Les juges d'instruction ont également retenu contre la holding les chefs de violation d'un embargo et de mise en danger de la vie d'autrui.

La justice enquête sur les conditions dans lesquelles le cimentier français, absorbé depuis par le suisse Holcim, a maintenu en activité son usine de Jalabiya en 2013-2014 dans une région du nord de la Syrie sous contrôle du groupe Etat islamique (EI).

La personne morale mise en examen a été placée sous contrôle judiciaire, ce qui comporte une obligation de cautionnement.

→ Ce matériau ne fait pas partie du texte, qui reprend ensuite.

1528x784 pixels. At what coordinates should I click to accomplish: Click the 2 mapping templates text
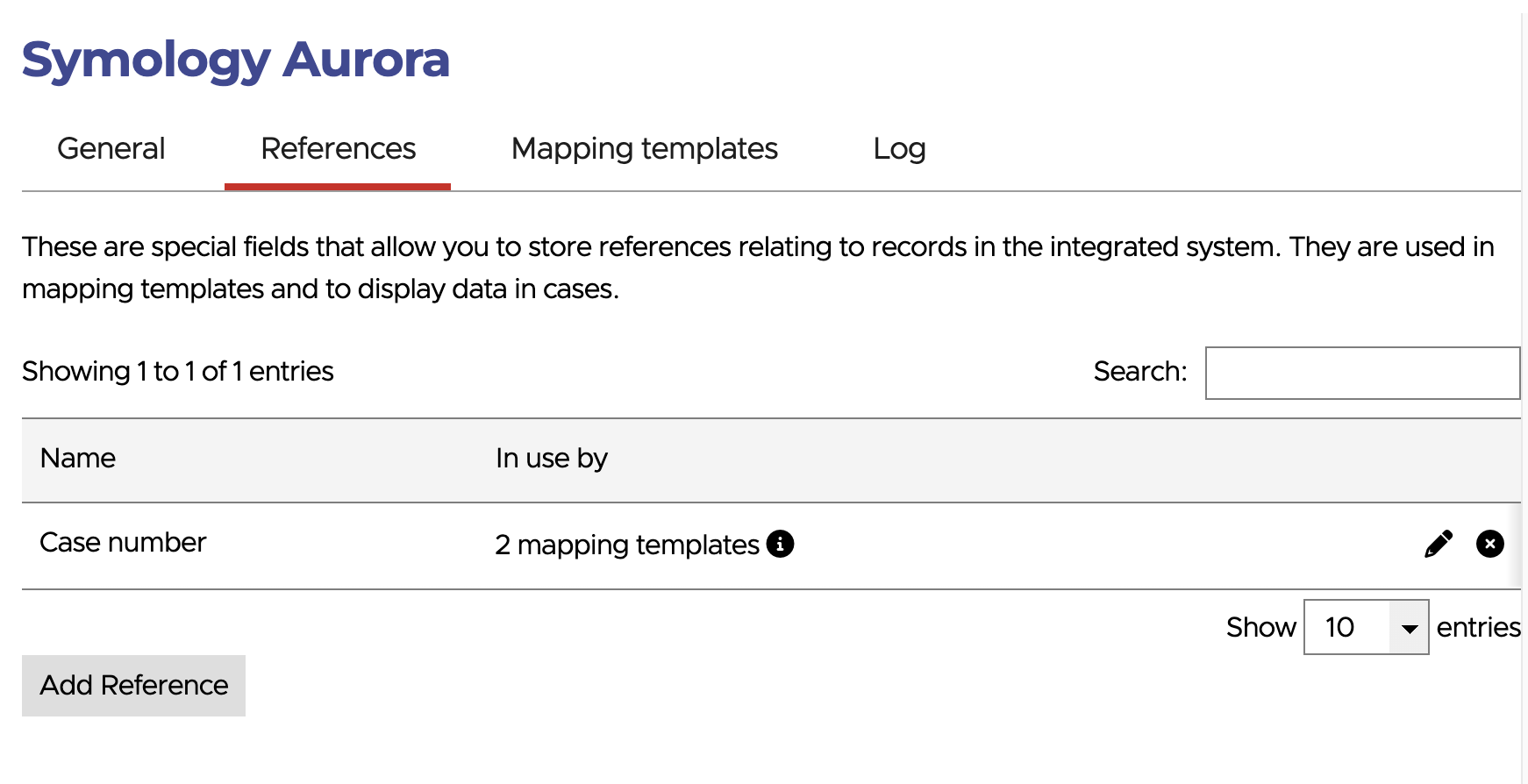click(626, 545)
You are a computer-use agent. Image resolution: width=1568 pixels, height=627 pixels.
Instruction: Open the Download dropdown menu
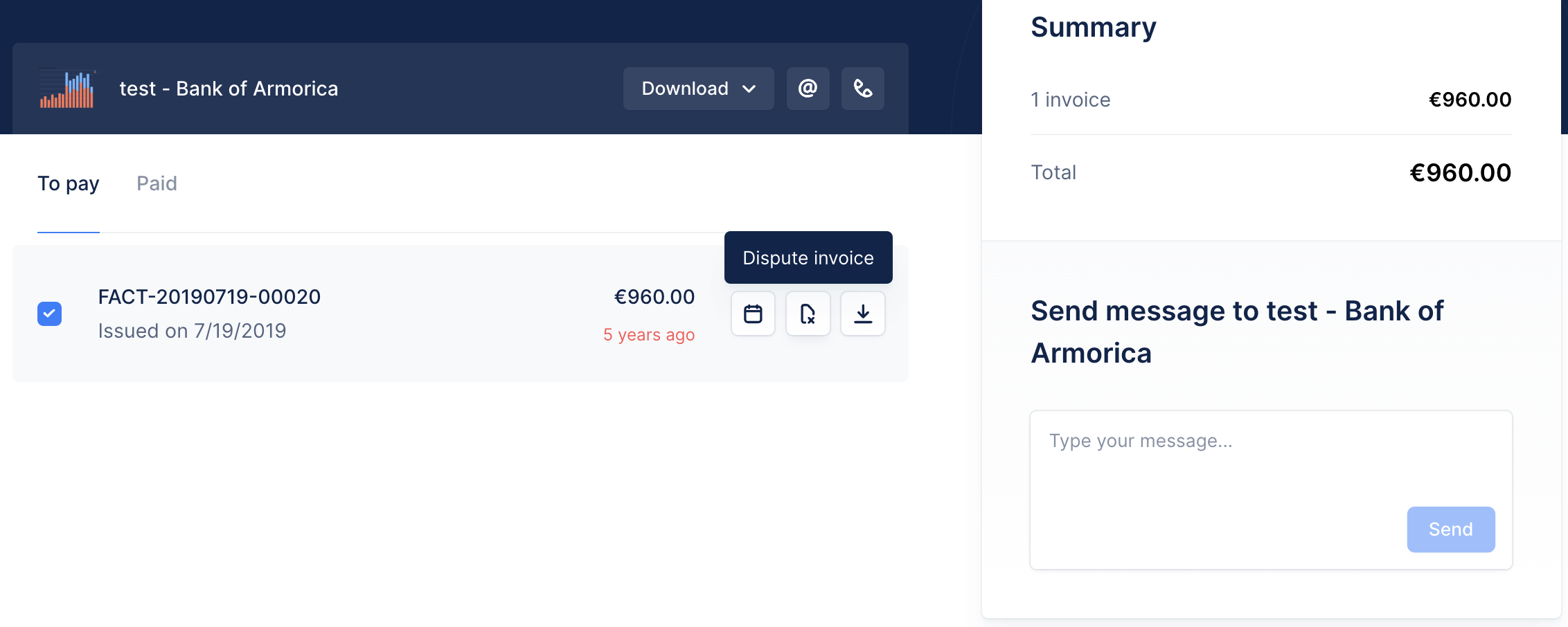[x=697, y=89]
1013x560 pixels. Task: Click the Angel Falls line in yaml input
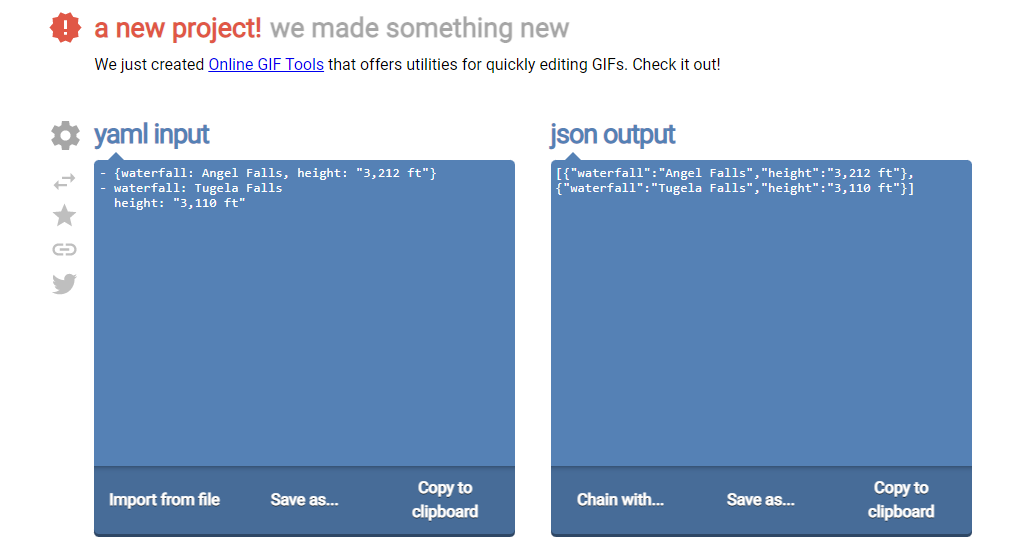click(268, 173)
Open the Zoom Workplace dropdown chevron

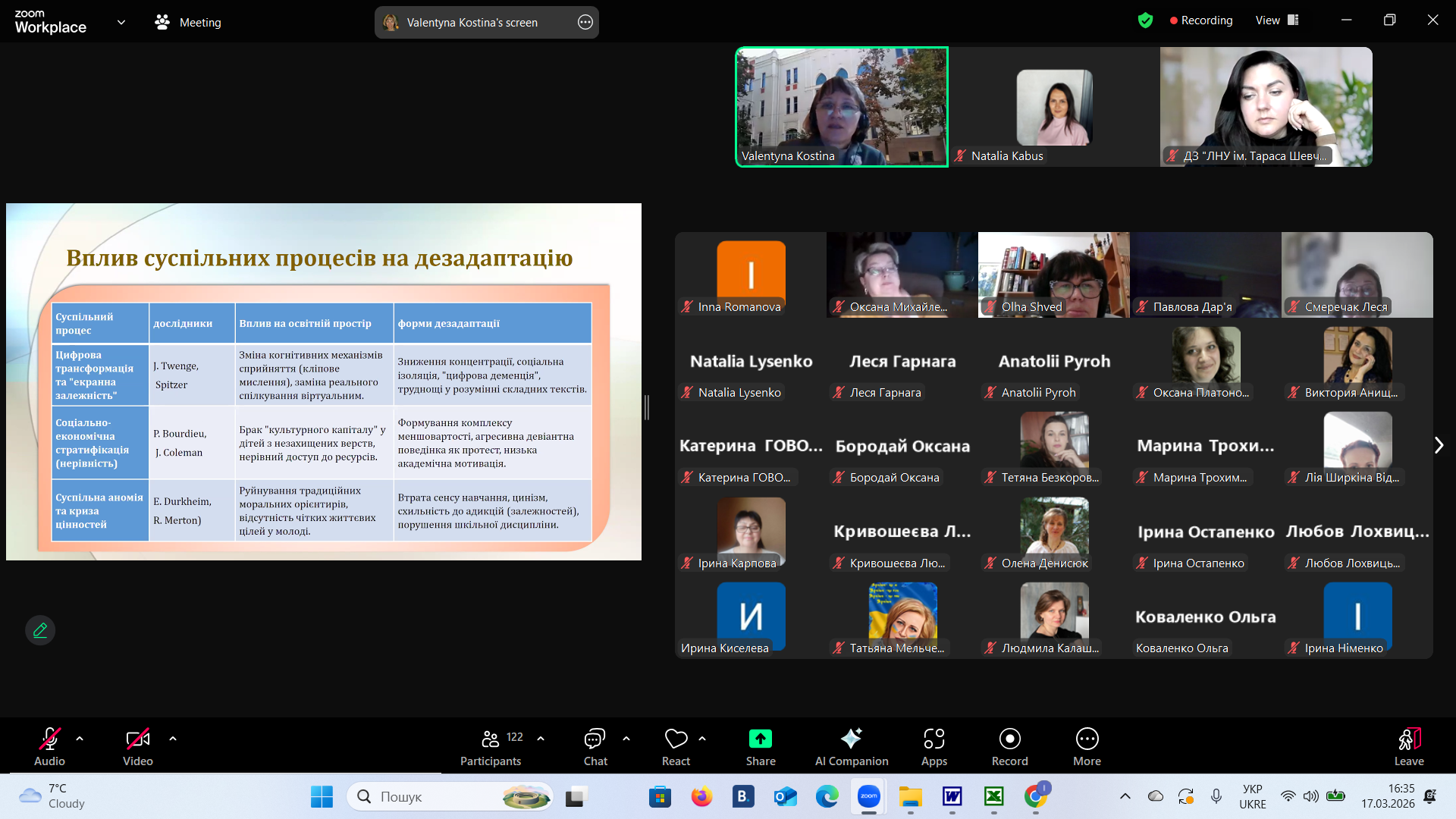click(121, 22)
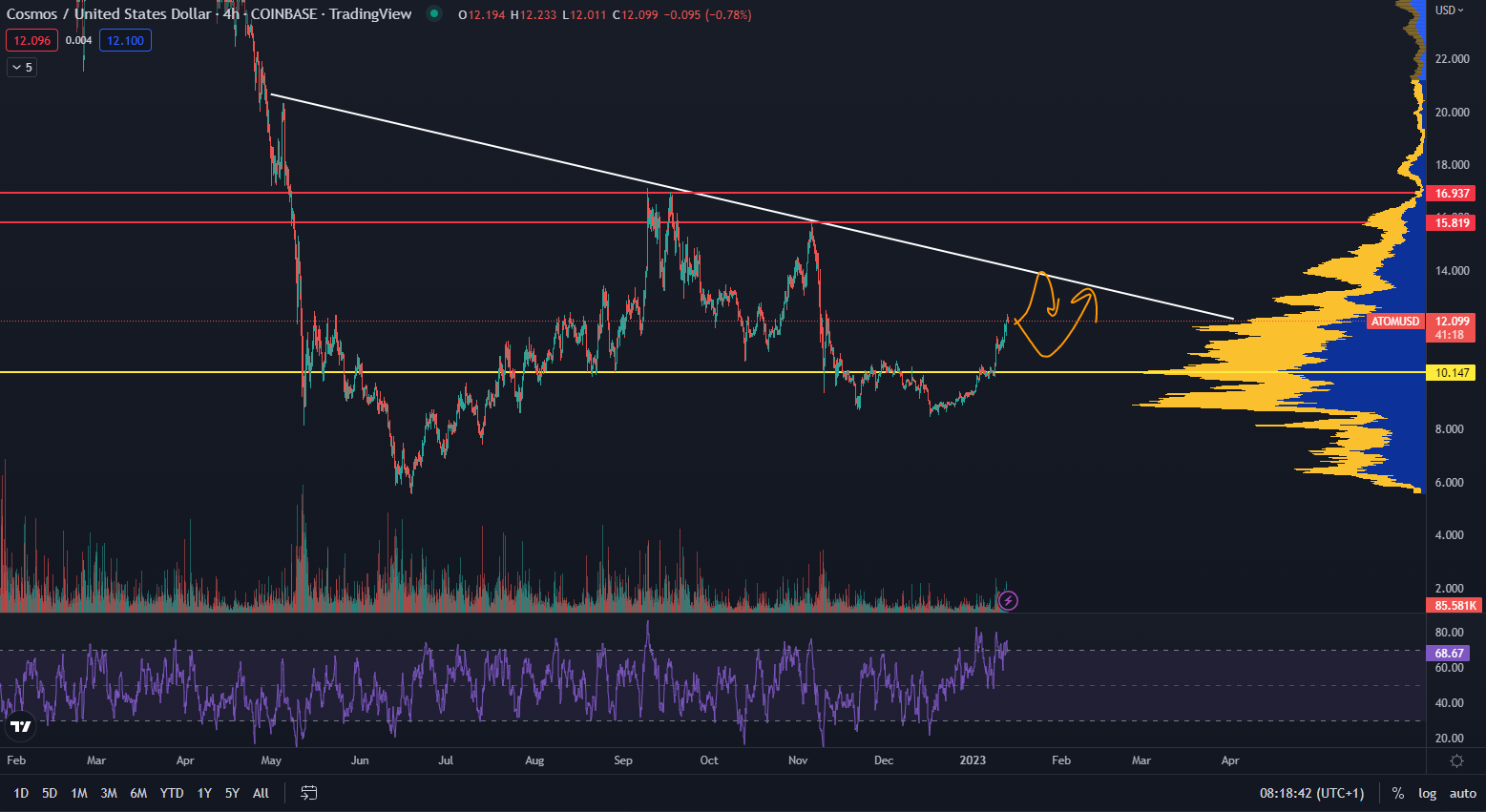The width and height of the screenshot is (1486, 812).
Task: Open chart settings gear icon
Action: 1456,760
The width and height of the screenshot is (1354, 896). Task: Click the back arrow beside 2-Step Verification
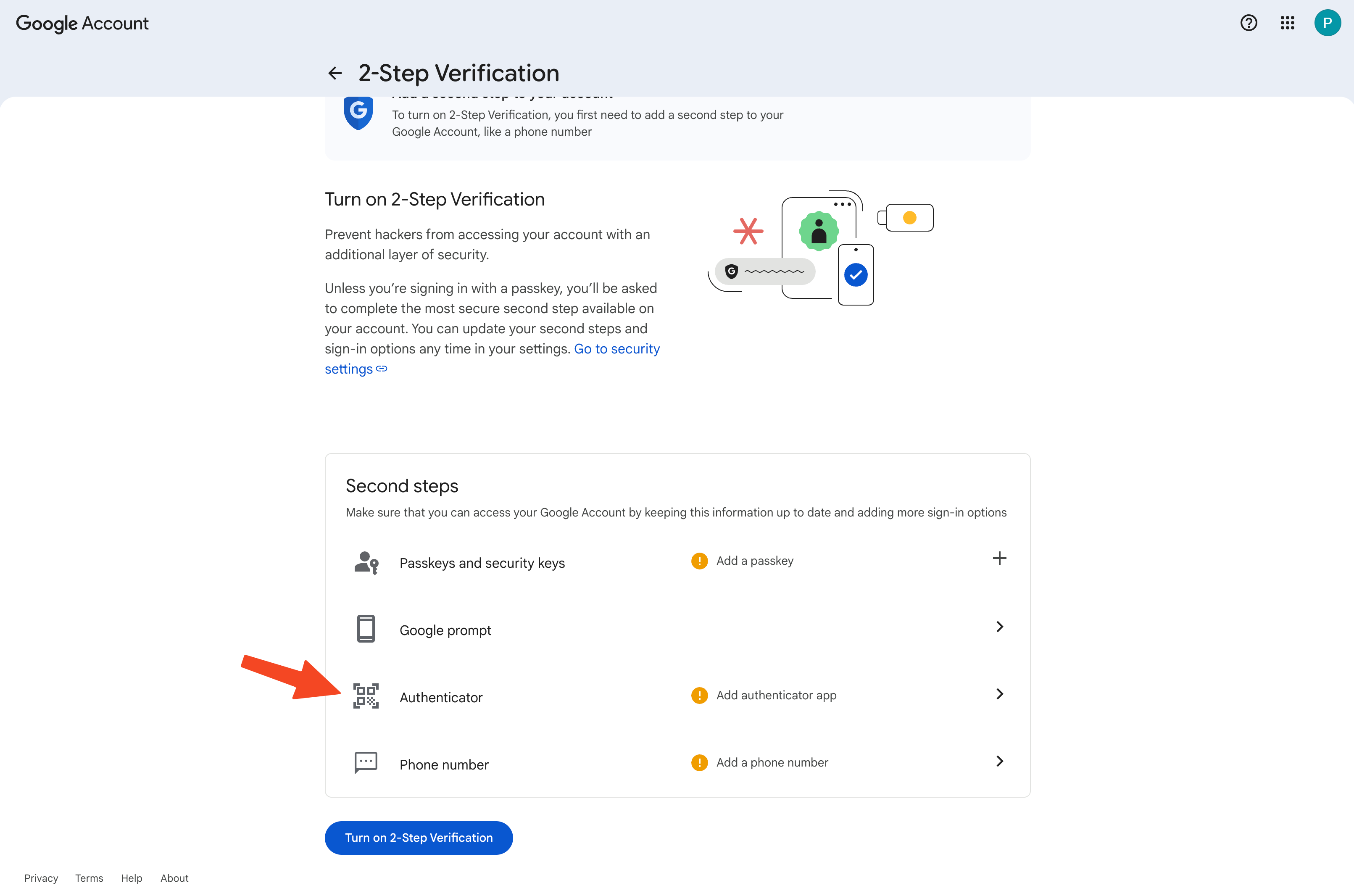(x=335, y=73)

Cette mise en examen est conforme aux réquisitions du parquet, précise-t-on de même source. "La mise en examen de Lafarge SA était attendue suite à la mise en examen de plusieurs de ses anciens dirigeants", explique le cimentier dans un communiqué.

LafargeHolcim a fait savoir jeudi qu'il fera appel devant la justice.

"L’entreprise fera appel des infractions reprochées qui ne reflètent pas équitablement les responsabilités de Lafarge SA", précise le communiqué.

"Nous regrettons profondément ce qui s'est passé dans notre filiale syrienne et, dès que nous en avons été informés, nous avons immédiatement pris des mesures fermes. Aucune des
personnes mises en examen n'est aujourd'hui dans l'entreprise", déclare Beat Hess, le président du conseil d'administration de LafargeHolcim dans le même communiqué.

En juin 2017, le parquet de Paris avait ouvert une information judiciaire pour financement d'entreprise terroriste et mise en danger de la vie d'autrui.

Huit anciens dirigeants et cadres de Lafarge, dont son ex-PDG Bruno Lafont, ont déjà été mis en examen.

L'ONG Sherpa et le Centre européen pour les droits constitutionnels et humains (ECCHR), à l'origine de l'information judiciaire, demandaient que le cimentier français soit aussi mis en examen pour complicité de crimes contre l'humanité en Syrie.